Sources in Somalia said the militants have moved the hostages from a village towards Jilib in the Middle Juba region on the main road from the capital Mogadishu.
A top commander only identified as Major Obuoge is said to be among those captured. Military officials will neither deny nor confirm the claims.
It is not known whether in moving the hostages the terror group was escaping from aerial bombardment by the Kenya Air Force.
Amisom seeks to reclaim the base lost after last Friday’s attack.
Jilib is the stronghold of the militants’ leadership, including leader Ahmed Abu Ubaydah. The terrorists are believed to have escaped with a Kenya-owned armoured personnel carrier seized during the attack.
Residents of El Adde and villages nearby said they heard loud explosions from the direction of the besieged KDF base on the morning of the attack.
Some al Shabaab affiliated websites purportedly showed the militants inspecting military vehicles they seized from the base. They also showed razed military vehicles.

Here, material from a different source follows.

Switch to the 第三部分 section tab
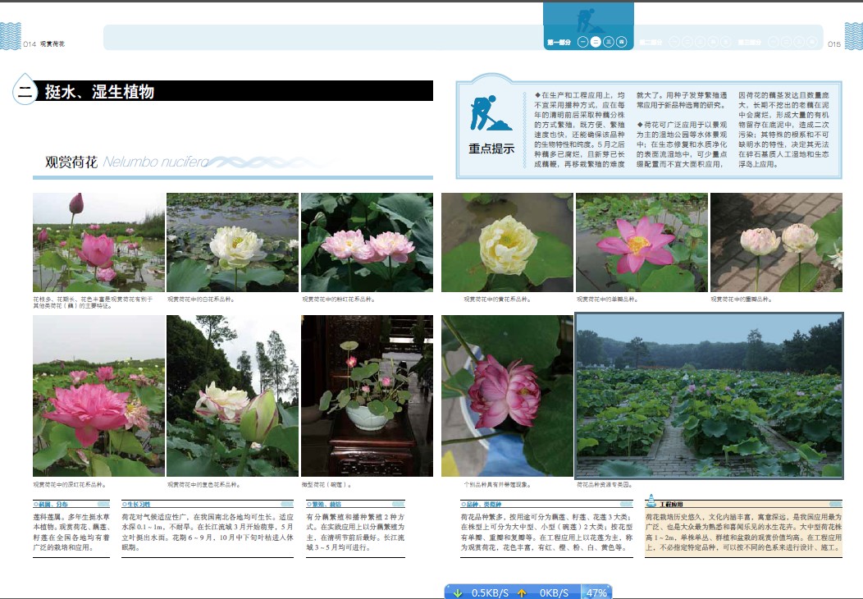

Shabaab spokesman Abdiaziz Abu Mus’ab, through Radio Andalus, which is owned by the group, said the soldiers “are in mujahedeen jail”.
On Saturday, al Shabaab also broadcast recorded voices of what they said were captured KDF soldiers.
One of the alleged captives said he is called Isaac Balewa. “I’m appealing to the government of Kenya and the African Union to facilitate our release peacefully from al Shabaab so that we can go on with our daily lives,” he is heard saying.
Military officials said the operation to rescue the officers is very delicate as they are being used as human shields.
“We don’t want more casualties,” the Chief of Defence Forces, Gen Samson Mwathethe, said on Sunday.
The scene of the attack remains dangerous, as it is believed the terrorists may have heavily mined and booby-trapped it. The bodies of Kenyan soldiers are said to be still at the scene of attack, which is now almost inaccessible.
So far, about 30 survivors and an unknown number of bodies have been brought back to Nairobi.